Un mese dopo la strage, infatti, era stata introdotta nel nostro ordinamento (decreto-legge n.164/1991) la possibilità di sciogliere un consiglio comunale o provinciale in caso di collegamenti diretti o indiretti degli amministratori con la criminalità organizzata o di forme di condizionamento. «Una norma fortemente sostenuta da Falcone e Borsellino che avevano perfettamente inteso», ha osservato il ministro, «come le capacità di infiltrazione della criminalità mafiosa nel tessuto amministrativo rappresentasse, al tempo stesso, una delle principali modalità per ottenere profitti, oltre che una forma di controllo sociale delle collettività».
Da allora, sono stati 370 i decreti di scioglimento adottati dal Presidente della Repubblica su proposta del ministro dell’Interno, per un totale di 277 comuni coinvolti, 72 dei quali commissariati più volte, più 7 tra aziende ospedaliere e aziende sanitarie locali, con soltanto 24 casi di annullamento dei provvedimenti da parte del giudice amministrativo. Numeri, ha proseguito la titolare del Viminale, che dimostrano «l’incessante lavoro di ripristino della legalità nei territori di maggiore radicamento della criminalità organizzata, anche grazie al lavoro di importanza cruciale delle commissioni prefettizie», ringraziate per il lavoro svolto.

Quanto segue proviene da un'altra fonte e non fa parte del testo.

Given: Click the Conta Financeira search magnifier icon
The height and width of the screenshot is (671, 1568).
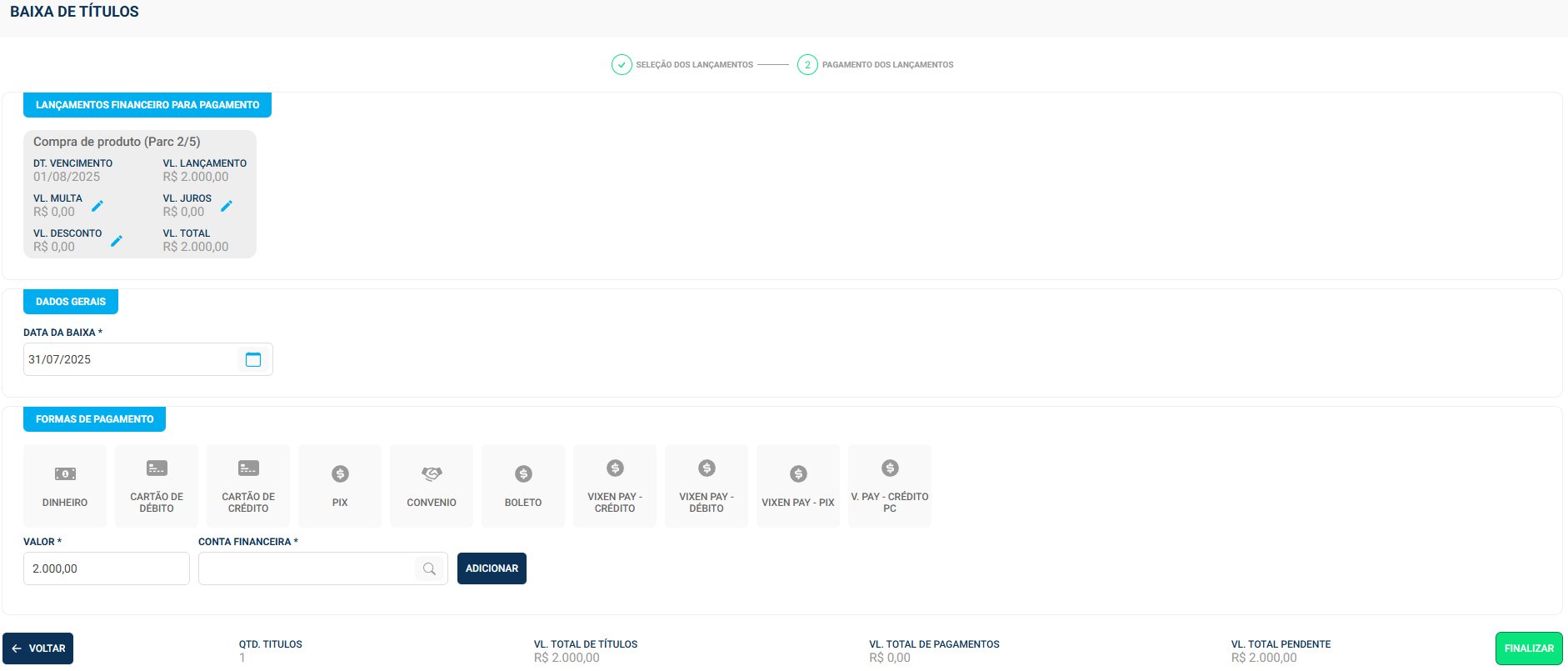Looking at the screenshot, I should click(429, 568).
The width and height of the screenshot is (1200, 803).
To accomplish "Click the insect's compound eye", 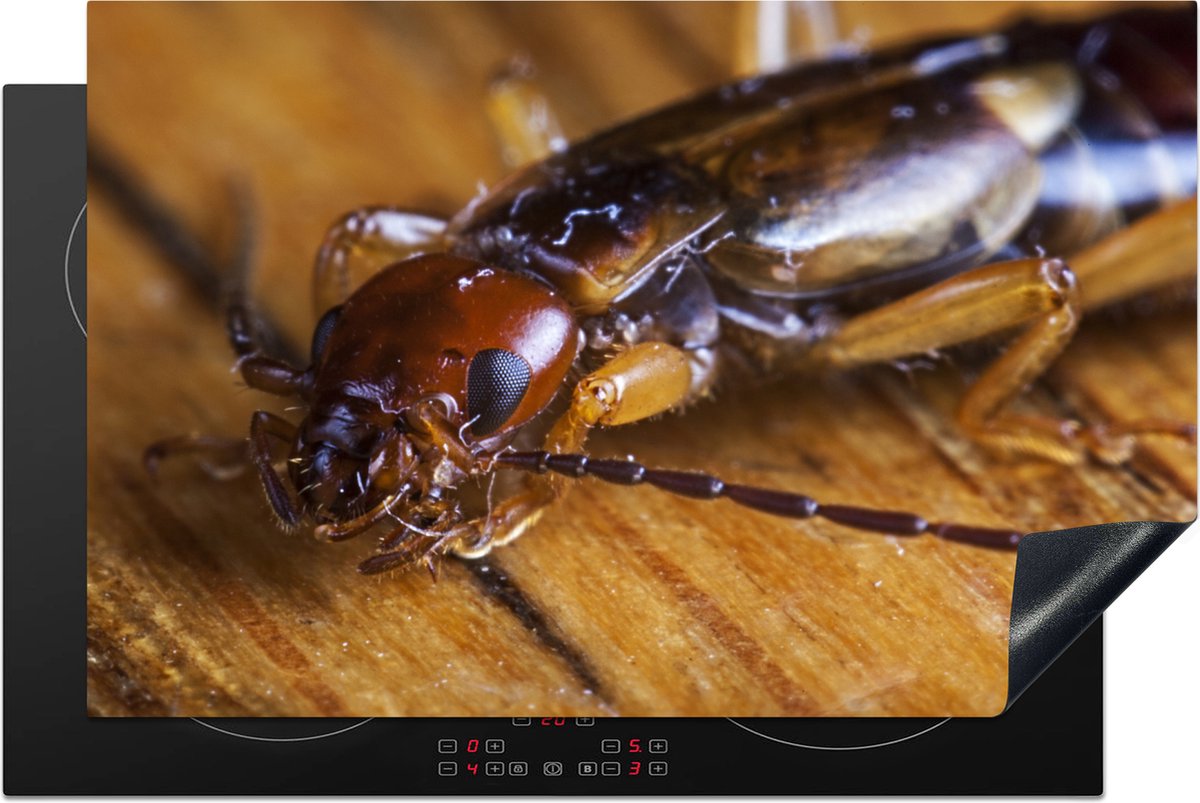I will pyautogui.click(x=497, y=389).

Gli scioglimenti sono anche un segno dell’impegno del Viminale «a non dimenticare il tributo di sangue altissimo pagato da tanti valorosi cittadini nella lotta ai poteri mafiosi», declinando in azioni concrete «gli insegnamenti che Falcone e Borsellino, con il loro esempio e le loro intuizioni, ci hanno tramandato e devono rappresentante l’architrave dei nostri riferimenti culturali», in particolare difronte alle nuove sfide legate alla gestione di importanti risorse economiche.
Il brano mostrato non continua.